→ Problem description: Write out the entries again exactly as they are given.

(Pixel coordinate grounding data)
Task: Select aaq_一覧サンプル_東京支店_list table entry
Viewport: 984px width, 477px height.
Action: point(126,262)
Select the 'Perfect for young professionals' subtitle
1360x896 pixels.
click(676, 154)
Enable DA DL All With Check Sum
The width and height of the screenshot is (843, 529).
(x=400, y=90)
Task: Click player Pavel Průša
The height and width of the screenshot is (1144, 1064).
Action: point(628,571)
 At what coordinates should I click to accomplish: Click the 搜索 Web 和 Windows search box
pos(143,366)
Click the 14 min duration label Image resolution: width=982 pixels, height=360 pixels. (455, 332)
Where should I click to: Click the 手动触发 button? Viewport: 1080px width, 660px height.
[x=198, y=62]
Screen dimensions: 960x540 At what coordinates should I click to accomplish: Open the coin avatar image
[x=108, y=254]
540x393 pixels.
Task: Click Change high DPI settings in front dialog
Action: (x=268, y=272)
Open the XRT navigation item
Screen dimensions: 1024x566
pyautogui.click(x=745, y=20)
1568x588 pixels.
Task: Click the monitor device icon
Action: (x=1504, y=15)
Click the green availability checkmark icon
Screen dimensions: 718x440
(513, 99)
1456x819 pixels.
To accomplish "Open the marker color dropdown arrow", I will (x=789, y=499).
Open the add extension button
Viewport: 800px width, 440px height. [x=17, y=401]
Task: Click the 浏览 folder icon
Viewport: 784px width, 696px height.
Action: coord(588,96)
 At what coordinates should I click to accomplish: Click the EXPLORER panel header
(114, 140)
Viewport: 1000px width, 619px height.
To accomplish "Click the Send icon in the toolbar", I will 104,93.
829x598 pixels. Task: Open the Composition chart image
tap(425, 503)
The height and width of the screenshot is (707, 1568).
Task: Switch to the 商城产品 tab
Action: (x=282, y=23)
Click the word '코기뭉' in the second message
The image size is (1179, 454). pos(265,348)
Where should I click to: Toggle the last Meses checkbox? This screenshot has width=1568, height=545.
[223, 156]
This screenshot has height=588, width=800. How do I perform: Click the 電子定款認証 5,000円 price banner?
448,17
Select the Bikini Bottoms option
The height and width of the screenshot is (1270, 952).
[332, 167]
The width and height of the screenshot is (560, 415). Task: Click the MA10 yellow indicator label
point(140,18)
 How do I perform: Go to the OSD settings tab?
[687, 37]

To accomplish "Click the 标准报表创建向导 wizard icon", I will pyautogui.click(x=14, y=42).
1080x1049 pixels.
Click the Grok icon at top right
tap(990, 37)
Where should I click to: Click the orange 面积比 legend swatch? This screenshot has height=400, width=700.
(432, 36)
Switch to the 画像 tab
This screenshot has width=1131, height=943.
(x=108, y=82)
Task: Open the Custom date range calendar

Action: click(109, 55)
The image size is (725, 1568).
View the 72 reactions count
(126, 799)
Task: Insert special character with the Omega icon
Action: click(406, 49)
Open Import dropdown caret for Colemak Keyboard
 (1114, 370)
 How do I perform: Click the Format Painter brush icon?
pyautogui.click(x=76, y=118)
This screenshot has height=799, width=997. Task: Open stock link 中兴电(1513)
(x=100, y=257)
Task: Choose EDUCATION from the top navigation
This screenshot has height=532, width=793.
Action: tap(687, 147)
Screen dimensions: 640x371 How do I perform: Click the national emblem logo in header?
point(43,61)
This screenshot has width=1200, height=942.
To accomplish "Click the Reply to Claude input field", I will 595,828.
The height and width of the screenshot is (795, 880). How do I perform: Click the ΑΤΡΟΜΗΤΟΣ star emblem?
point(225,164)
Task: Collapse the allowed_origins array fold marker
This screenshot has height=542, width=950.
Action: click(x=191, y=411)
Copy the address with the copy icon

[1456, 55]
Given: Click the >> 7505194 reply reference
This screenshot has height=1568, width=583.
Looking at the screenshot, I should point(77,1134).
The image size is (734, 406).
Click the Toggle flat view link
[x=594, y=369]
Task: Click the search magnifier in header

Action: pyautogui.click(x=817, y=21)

→ Solved exercise:
Task: Select aaq_一覧サンプル_東京支店_list table entry
Viewport: 984px width, 477px height.
Action: point(126,262)
Select the 'Perfect for young professionals' subtitle
1360x896 pixels.
click(676, 154)
Enable DA DL All With Check Sum
The width and height of the screenshot is (843, 529).
(x=400, y=90)
Task: Click player Pavel Průša
The height and width of the screenshot is (1144, 1064).
Action: point(628,571)
 At what coordinates should I click to accomplish: Click the 搜索 Web 和 Windows search box
pos(143,366)
Click the 14 min duration label Image resolution: width=982 pixels, height=360 pixels. (455, 332)
Where should I click to: Click the 手动触发 button? Viewport: 1080px width, 660px height.
[x=198, y=62]
Screen dimensions: 960x540 At what coordinates should I click to accomplish: Open the coin avatar image
[x=108, y=254]
540x393 pixels.
Task: Click Change high DPI settings in front dialog
Action: (x=268, y=272)
Open the XRT navigation item
Screen dimensions: 1024x566
pyautogui.click(x=745, y=20)
1568x588 pixels.
Task: Click the monitor device icon
Action: (x=1504, y=15)
Click the green availability checkmark icon
Screen dimensions: 718x440
(513, 99)
1456x819 pixels.
To accomplish "Open the marker color dropdown arrow", I will (x=789, y=499).
Open the add extension button
Viewport: 800px width, 440px height. [x=17, y=401]
Task: Click the 浏览 folder icon
Viewport: 784px width, 696px height.
Action: coord(588,96)
 At what coordinates should I click to accomplish: Click the EXPLORER panel header
(114, 140)
Viewport: 1000px width, 619px height.
To accomplish "Click the Send icon in the toolbar", I will 104,93.
829x598 pixels. Task: Open the Composition chart image
tap(425, 503)
The height and width of the screenshot is (707, 1568).
Task: Switch to the 商城产品 tab
Action: (x=282, y=23)
Click the word '코기뭉' in the second message
The image size is (1179, 454). pos(265,348)
Where should I click to: Toggle the last Meses checkbox? This screenshot has width=1568, height=545.
[223, 156]
This screenshot has height=588, width=800. How do I perform: Click the 電子定款認証 5,000円 price banner?
448,17
Select the Bikini Bottoms option
The height and width of the screenshot is (1270, 952).
[332, 167]
The width and height of the screenshot is (560, 415). Task: Click the MA10 yellow indicator label
point(140,18)
 How do I perform: Go to the OSD settings tab?
[687, 37]

To accomplish "Click the 标准报表创建向导 wizard icon", I will pyautogui.click(x=14, y=42).
1080x1049 pixels.
Click the Grok icon at top right
tap(990, 37)
Where should I click to: Click the orange 面积比 legend swatch? This screenshot has height=400, width=700.
(432, 36)
Switch to the 画像 tab
This screenshot has width=1131, height=943.
(x=108, y=82)
Task: Open the Custom date range calendar

Action: click(109, 55)
The image size is (725, 1568).
View the 72 reactions count
(126, 799)
Task: Insert special character with the Omega icon
Action: click(406, 49)
Open Import dropdown caret for Colemak Keyboard
 (1114, 370)
 How do I perform: Click the Format Painter brush icon?
pyautogui.click(x=76, y=118)
This screenshot has height=799, width=997. Task: Open stock link 中兴电(1513)
(x=100, y=257)
Task: Choose EDUCATION from the top navigation
This screenshot has height=532, width=793.
Action: tap(687, 147)
Screen dimensions: 640x371 How do I perform: Click the national emblem logo in header?
point(43,61)
This screenshot has width=1200, height=942.
To accomplish "Click the Reply to Claude input field", I will 595,828.
The height and width of the screenshot is (795, 880). How do I perform: Click the ΑΤΡΟΜΗΤΟΣ star emblem?
point(225,164)
Task: Collapse the allowed_origins array fold marker
This screenshot has height=542, width=950.
Action: click(x=191, y=411)
Copy the address with the copy icon

[1456, 55]
Given: Click the >> 7505194 reply reference
This screenshot has height=1568, width=583.
Looking at the screenshot, I should point(77,1134).
The image size is (734, 406).
Click the Toggle flat view link
[x=594, y=369]
Task: Click the search magnifier in header

Action: pyautogui.click(x=817, y=21)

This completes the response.